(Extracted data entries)
╭──

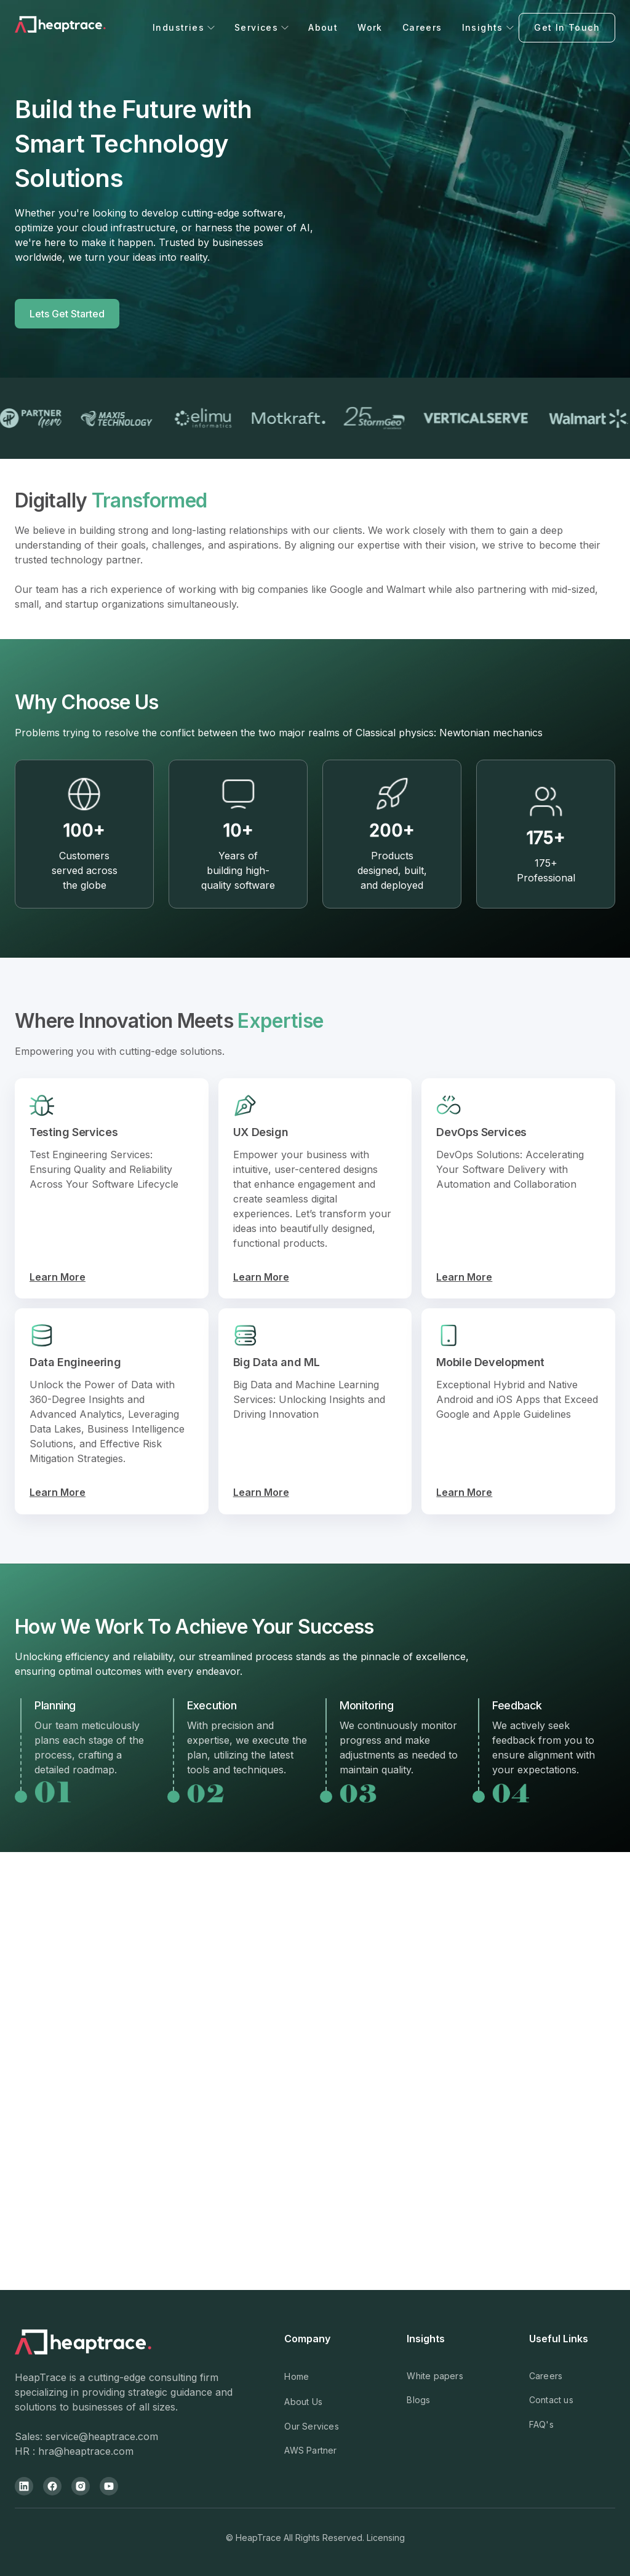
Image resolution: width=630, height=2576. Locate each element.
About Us (303, 2401)
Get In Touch (567, 27)
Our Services (311, 2426)
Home (296, 2376)
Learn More (58, 1277)
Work (370, 27)
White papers (435, 2376)
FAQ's (541, 2424)
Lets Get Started (67, 314)
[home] (81, 27)
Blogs (418, 2400)
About (323, 27)
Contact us (551, 2400)
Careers (422, 27)
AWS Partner (310, 2450)
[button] (184, 27)
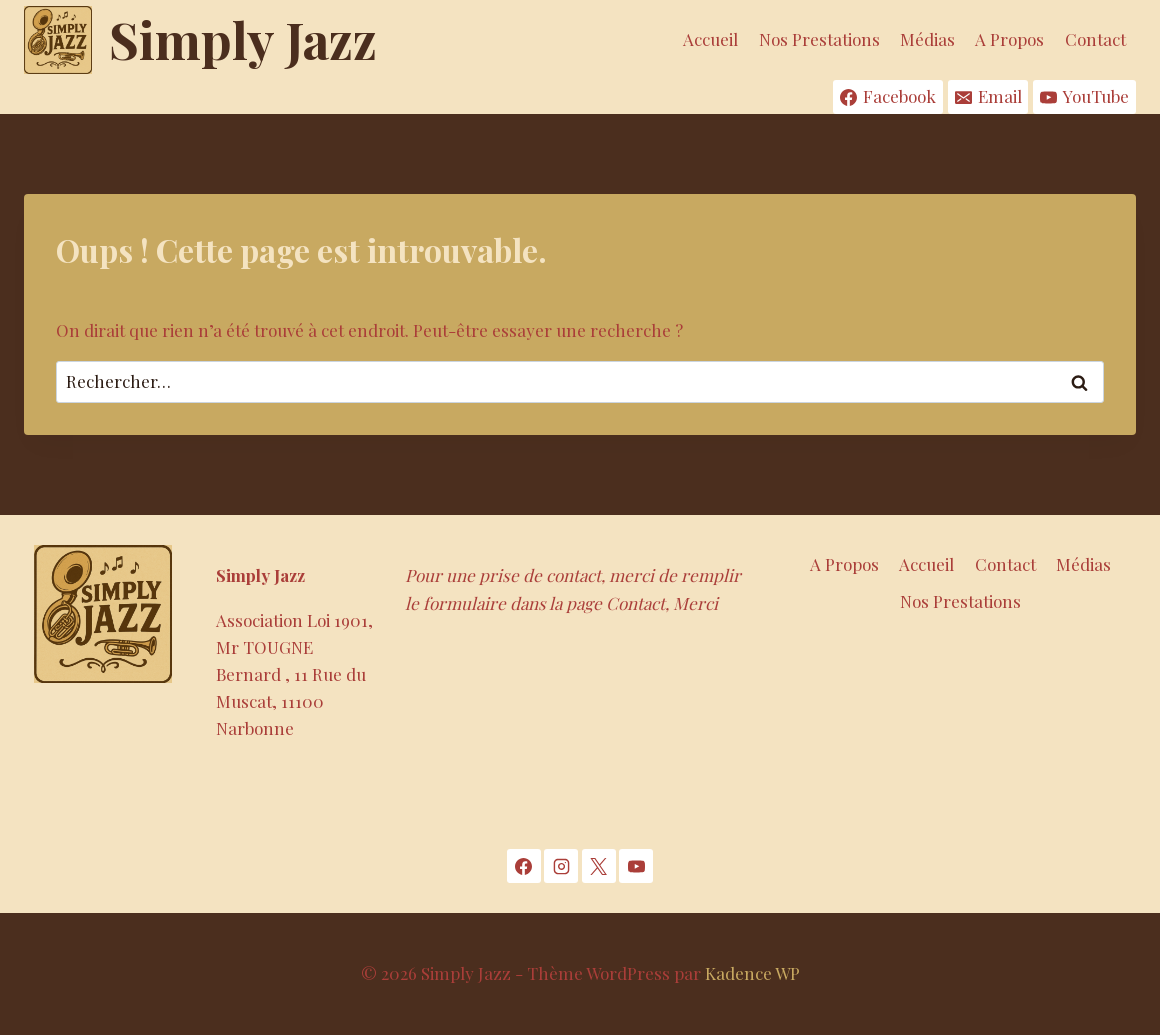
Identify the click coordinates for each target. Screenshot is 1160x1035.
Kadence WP (752, 973)
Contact (1095, 39)
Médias (927, 39)
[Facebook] (524, 866)
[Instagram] (561, 866)
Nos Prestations (819, 39)
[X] (599, 866)
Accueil (710, 39)
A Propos (1009, 39)
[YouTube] (636, 866)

╰──

• GIVEN PROBLEM: Reproduce every item above word for word, leaving out the pictures.

• SOLUTION BELOW:
Image resolution: width=630, height=2576. Locate each element.
About Us (303, 2401)
Get In Touch (567, 27)
Our Services (311, 2426)
Home (296, 2376)
Learn More (58, 1277)
Work (370, 27)
White papers (435, 2376)
FAQ's (541, 2424)
Lets Get Started (67, 314)
[home] (81, 27)
Blogs (418, 2400)
About (323, 27)
Contact us (551, 2400)
Careers (422, 27)
AWS Partner (310, 2450)
[button] (184, 27)
Identify the click coordinates for each target. Screenshot is 1160x1035.
Kadence WP (752, 973)
Contact (1095, 39)
Médias (927, 39)
[Facebook] (524, 866)
[Instagram] (561, 866)
Nos Prestations (819, 39)
[X] (599, 866)
Accueil (710, 39)
A Propos (1009, 39)
[YouTube] (636, 866)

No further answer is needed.